Maybe I'm weird, but one of the first things I've always done when setting up emacs is to enable Typo mode (or Typopunct) for writing modes, which handles typing en and em dashes and "smart" quotation marks in a fairly natural way.


I think there is room for non-gamified learning apps depending on the field and how it's intended to be used. A good example is the field of early reading instruction. The best two apps right now IMHO are Reading.com and Mentava, and they take radically different approaches. Mentava is pretty gamified and kids can use it on its own, whereas Reading.com is basically a computer implementation of Siegfried Engelmann's instructional approach. Has to be used with a parent accompaniment, and most of the onscreen widgets are just there to facilitate co-teaching.
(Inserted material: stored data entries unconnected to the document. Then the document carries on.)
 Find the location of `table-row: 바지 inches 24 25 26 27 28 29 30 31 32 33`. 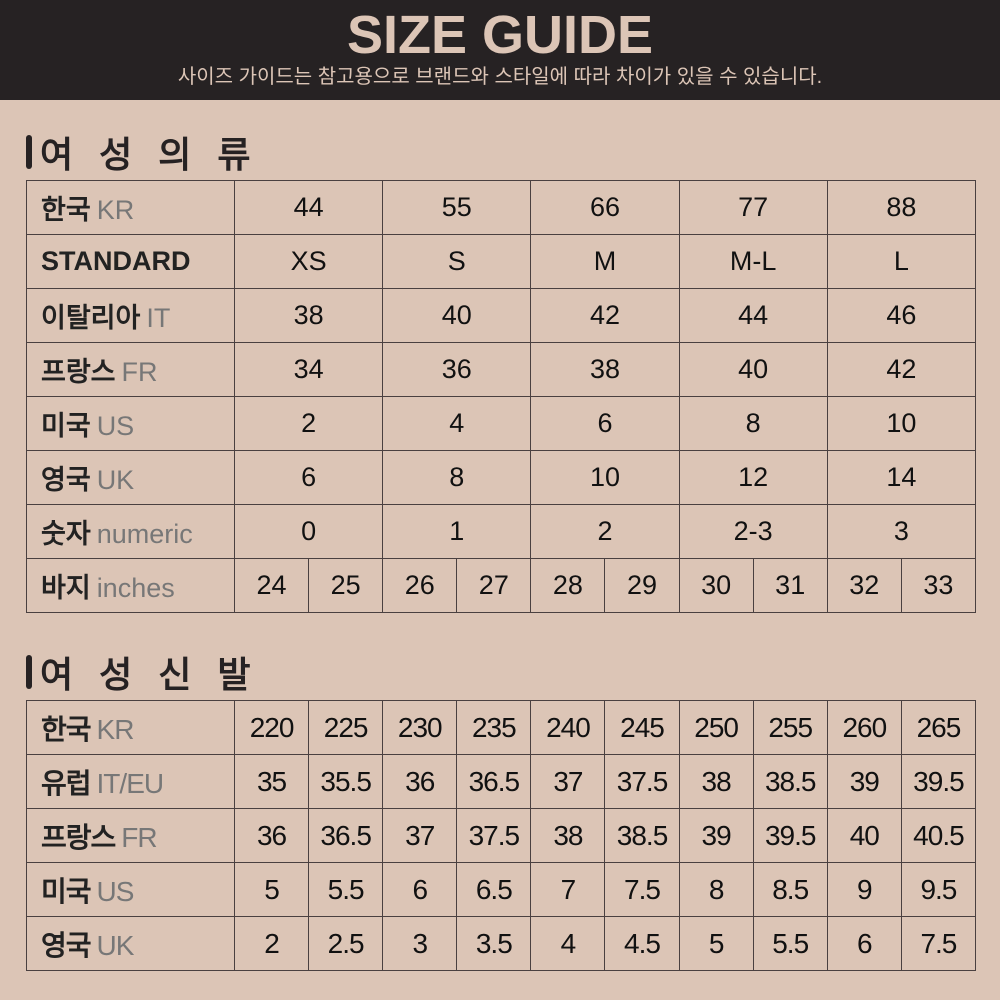

table-row: 바지 inches 24 25 26 27 28 29 30 31 32 33 is located at coordinates (502, 586).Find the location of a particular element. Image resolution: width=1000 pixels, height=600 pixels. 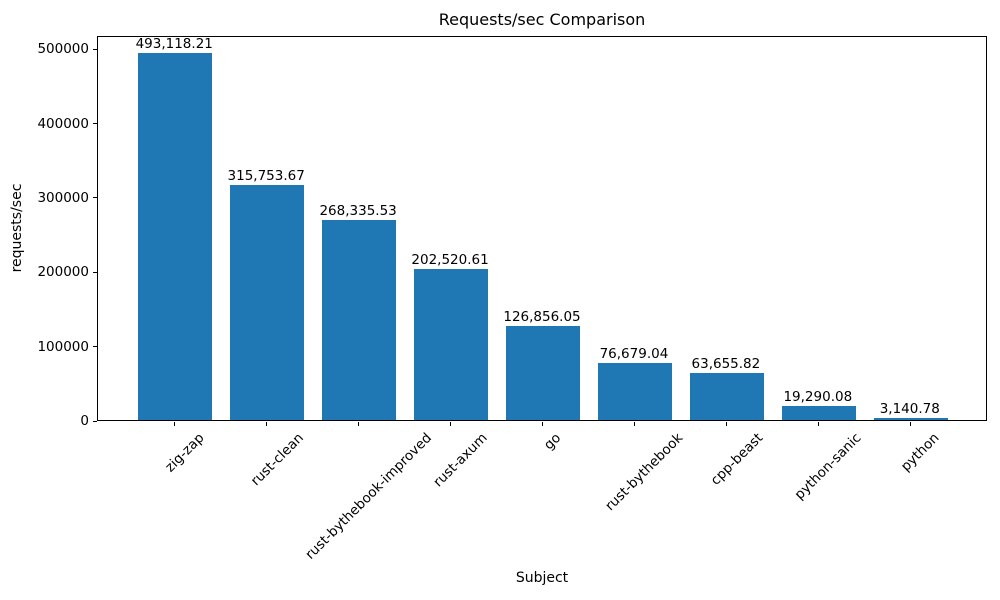

y-tick-label: 500000 is located at coordinates (63, 50).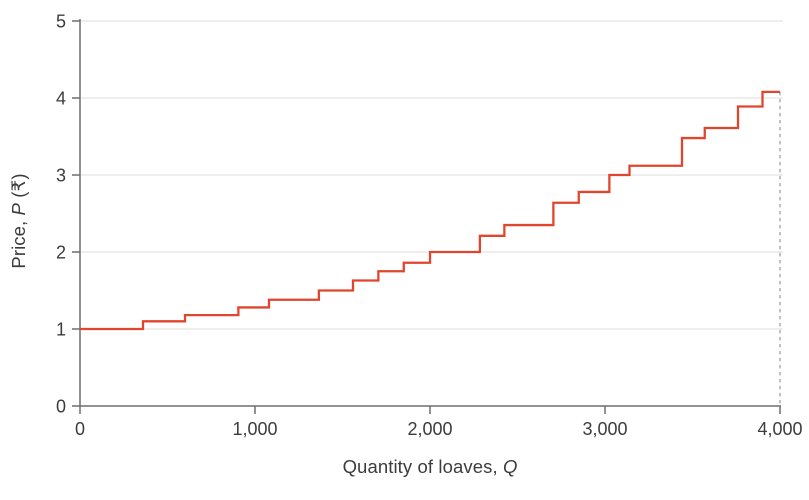 The height and width of the screenshot is (500, 809). I want to click on x-tick-label-3,000: 3,000, so click(604, 429).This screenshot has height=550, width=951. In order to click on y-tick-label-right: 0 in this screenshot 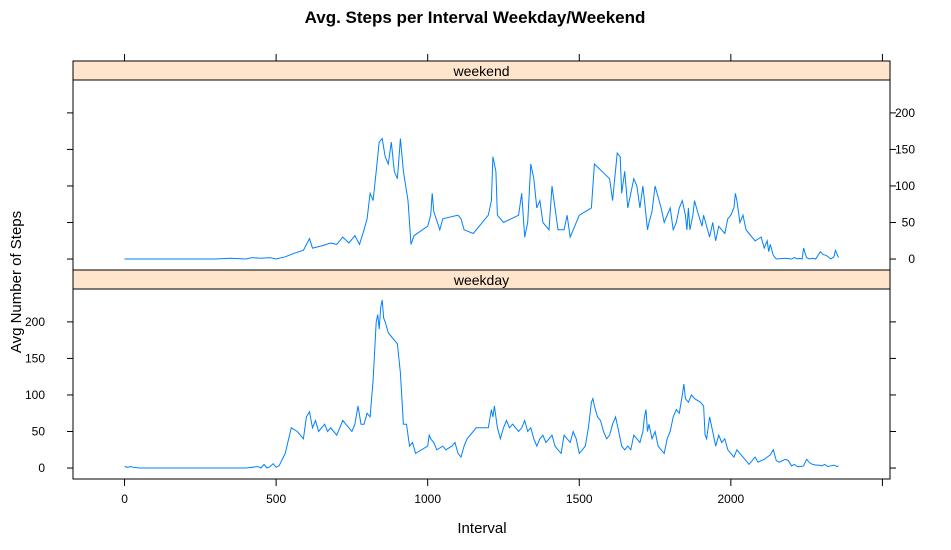, I will do `click(912, 259)`.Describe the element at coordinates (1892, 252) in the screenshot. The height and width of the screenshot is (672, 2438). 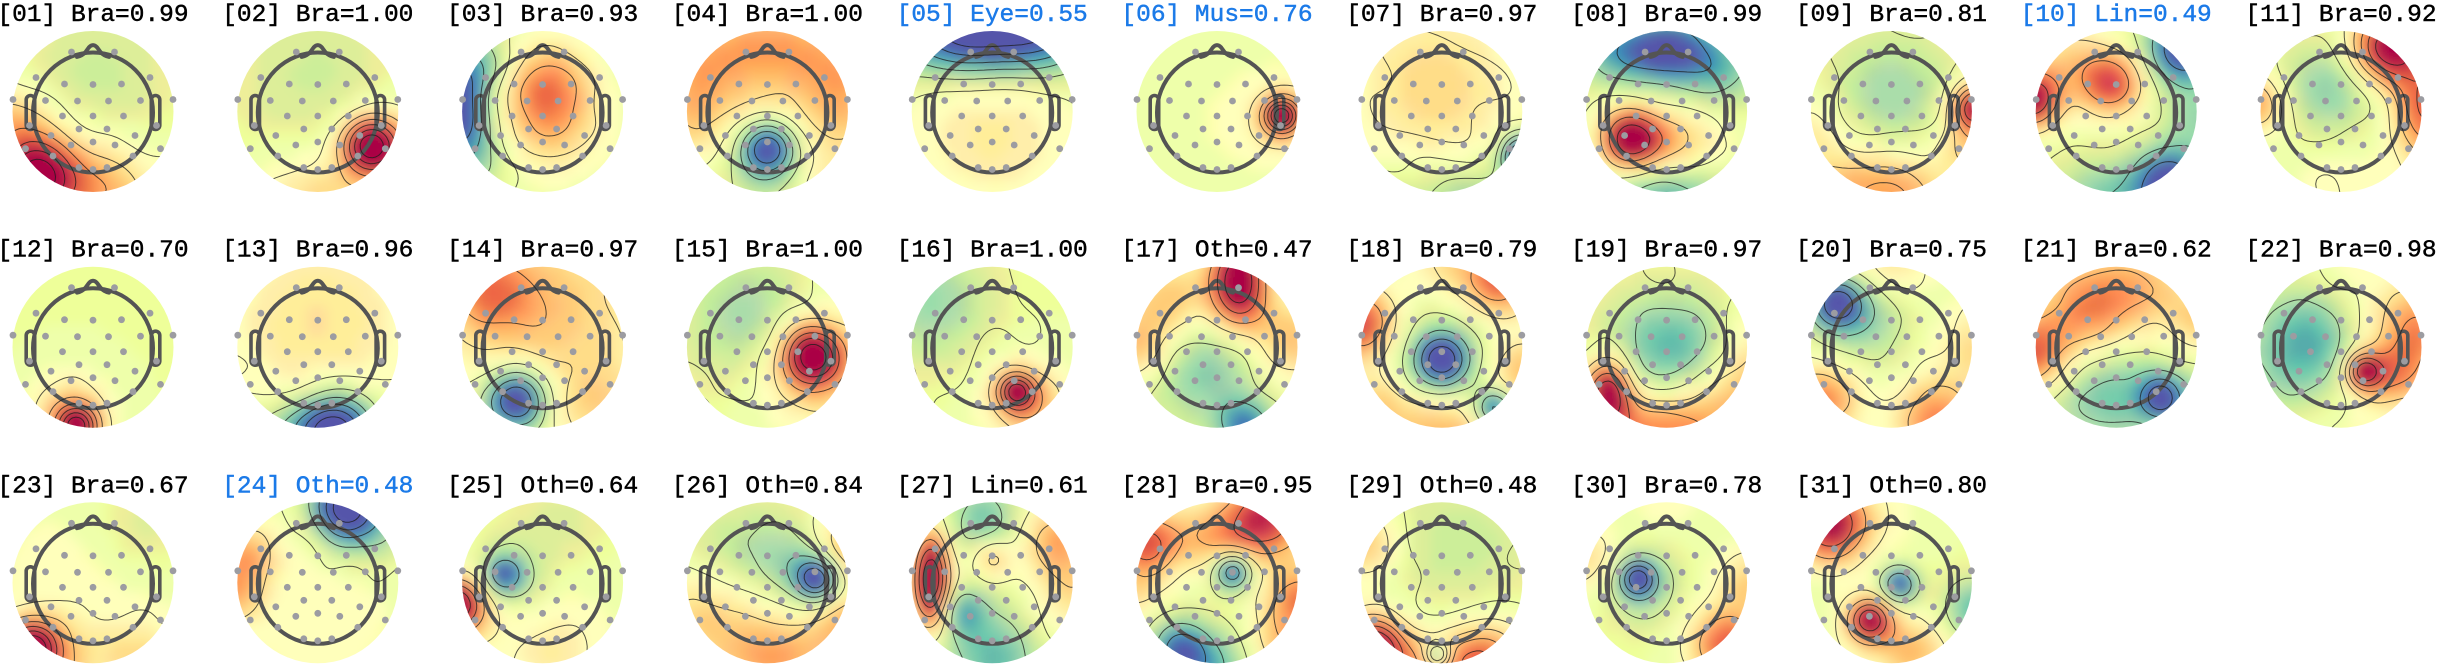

Both apps are good and seem to be landing with their target markets, obviously the simpler one is aiming at a lower price point.

Poor gamification is a bigger risk than non-gamification done well IMHO. That's where a lot of children's learning apps have failed in the past.


The EL backlight adds to the slightly unearthly vibe too. The eMate was one of the last mainstream laptop-size devices made with an EL backlight. I miss those.


This is my view as well. That being said, Time New Roman is marginally better because there are several good, modern open source alternatives with the same metrics that can be substituted. And there's good tool support virtually everywhere for those alternatives, like in TeX.

There is a metric-compatible open alternative to Calibri (Carlito) but it seems more vulnerable to lawyer shenanigans and doesn't have extensive tool support.


Which Times New Roman alternatives would you recommend?


I know a few people who use Quantrix for financial modelling. It is an exceptionally nice piece of software, basically the successor of Lotus Improv, with Improv's more robust and auditable separation of data and formulas.


This is what I recommend too, but for those who want something prepackaged, there's also XigmaNAS, basically a lightweight UI layer and basic configuration on top of FreeBSD. Some of the original FreeNAS developers have been working on the project for almost 20 years.

It's great for people who just want storage and don't want the heavy features that came with TrueNAS' move to Linux (Kubernetes, etc.) or who want full control over vfs_fruit options for serving Macs.


Are you sure it's not called LigmaNAS?


That might be a better name :) The project doesn't have as much visibility as it should because it's gone through several names over the last 20 years: FreeNAS (prior to the TrueNAS split), NAS4free, and now XigmaNAS.


There are a couple recent developments in ZFS dedup that help to partially mitigate the memory issue: fast dedup and the ability to use a special vdev to hold the dedup table if it spills out of RAM.

But yes, there's almost no instance where home users should enable it. Even the traditional 5gb/1tb rule can fall over completely on systems with a lot of small files.


Nice. I was hoping a vdev for the dedup table would come along. I've wanted to use optane for the dedup table and see how it performs.


I think the asterisk there is that the special vdev requires redundancy and becomes a mandatory part of your pool.

Some ZFS discussions suggest that an L2ARC vdev can cache the DDT. Do you know if this is correct?


Yes, that's the reason why a dedup vdev that has lower redundancy than your main pool will fail with "mismatched replication level" unless you use the -f (force) flag.

I'm not sure about whether an L2ARC vdev can offload the DDT, but my guess is no given the built-in logic warning against mismatched replication levels.


Well, the warning makes sense with respect to the dedup vdev since the DDT would actually be stored there. On the other hand, the L2ARC would simply serve as a read cache, similar to the DDT residing in RAM.